• _Kaynak Metin_:
II. TEMSİL YETKİSİ KAVRAMI

 Anonim şirketlerde yönetim kurulu iç ilişkilerde olduğu gibi, dış ilişkilerde de şirketin temsil organıdır. Nitekim TTK’nın 365. maddesi uyarınca anonim şirketler, yönetim kurulu tarafından yönetilir ve temsil edilir.

A. Temsil Yetkisinin Kapsamı ve Sınırları

1. Temsil Yetkisinin Kapsamı

Bilindiği üzere “ultra vires” ilkesi, şirket hak ehliyetinin esas sözleşmesinde yazılı olan amaç ve konularla sınırlı olduğu anlamına gelmekteydi. eTK döneminden farklı olarak TTK’da ultra vires ilkesi terk edildiğinden, şirketin amaç ve konusu, şirketi temsile yetkili kişilerin yapabilecekleri iş ve işlemler bakımından şirkete rücu edilebilmesi veya edilememesi yönünden sorumluluk sınırını teşkil eder.5 eTK’da bulunup, TTK’da yer almayan söz konusu ilke uyarınca, temsil yetkisini elinde bulunduranlar dış ilişkide TTK uyarınca yetkili olmasına rağmen iç ilişkide yetki aşımından sorumlu olabilecektir. Nitekim TTK’nın 371. maddesinin birinci fıkrası da “temsile yetkili olanlar şirketin amacına ve işletme konusuna giren her türlü işleri ve hukuki işlemleri, şirket adına yapabilir ve bunun için şirket unvanını kullanabilirler. Kanuna ve esas sözleşmeye aykırı işlemler dolayısıyla şirketin rücu hakkı saklıdır” hükmünü haizdir.

• _Yönergeler_:
A. Lütfen kaynak metinde "II. TEMSİL YETKİSİ" ifadesinden "ve temsil edilir." ifadesine kadar uzanan bölümün tamamını hiç değiştirmeden yazın.
B. Kaynak metindeki bütün başlıkları geçtikleri sırayla alt alta yazın.

• _Kayıt Alıntıları_:
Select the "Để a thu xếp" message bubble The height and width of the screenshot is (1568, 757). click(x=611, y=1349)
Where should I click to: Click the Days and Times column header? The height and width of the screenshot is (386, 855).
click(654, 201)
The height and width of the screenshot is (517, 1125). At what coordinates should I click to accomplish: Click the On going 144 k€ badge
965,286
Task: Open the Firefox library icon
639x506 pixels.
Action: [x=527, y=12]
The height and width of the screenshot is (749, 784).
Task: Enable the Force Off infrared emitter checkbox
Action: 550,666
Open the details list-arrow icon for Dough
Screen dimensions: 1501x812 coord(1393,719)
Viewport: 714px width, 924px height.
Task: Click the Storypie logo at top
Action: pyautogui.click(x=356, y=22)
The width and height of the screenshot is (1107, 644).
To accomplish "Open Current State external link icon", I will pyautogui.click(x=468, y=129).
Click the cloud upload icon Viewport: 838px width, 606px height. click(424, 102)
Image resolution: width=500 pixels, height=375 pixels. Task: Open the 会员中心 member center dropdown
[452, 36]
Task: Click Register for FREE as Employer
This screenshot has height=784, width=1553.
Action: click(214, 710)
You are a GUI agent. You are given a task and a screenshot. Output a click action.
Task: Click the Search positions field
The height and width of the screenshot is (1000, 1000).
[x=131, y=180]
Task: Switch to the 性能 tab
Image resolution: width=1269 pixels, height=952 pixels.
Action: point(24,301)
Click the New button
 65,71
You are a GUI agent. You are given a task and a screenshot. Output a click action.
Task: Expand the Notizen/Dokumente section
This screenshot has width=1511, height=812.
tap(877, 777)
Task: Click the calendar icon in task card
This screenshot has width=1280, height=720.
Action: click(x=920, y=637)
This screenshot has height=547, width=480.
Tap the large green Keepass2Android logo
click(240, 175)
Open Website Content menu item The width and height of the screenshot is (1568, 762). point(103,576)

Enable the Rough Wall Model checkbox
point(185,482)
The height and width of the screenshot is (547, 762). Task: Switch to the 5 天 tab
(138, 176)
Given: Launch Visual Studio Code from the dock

• _Görev Yanıtları_:
A.
II. TEMSİL YETKİSİ KAVRAMI

 Anonim şirketlerde yönetim kurulu iç ilişkilerde olduğu gibi, dış ilişkilerde de şirketin temsil organıdır. Nitekim TTK’nın 365. maddesi uyarınca anonim şirketler, yönetim kurulu tarafından yönetilir ve temsil edilir.

B.
II. TEMSİL YETKİSİ KAVRAMI
A. Temsil Yetkisinin Kapsamı ve Sınırları
1. Temsil Yetkisinin Kapsamı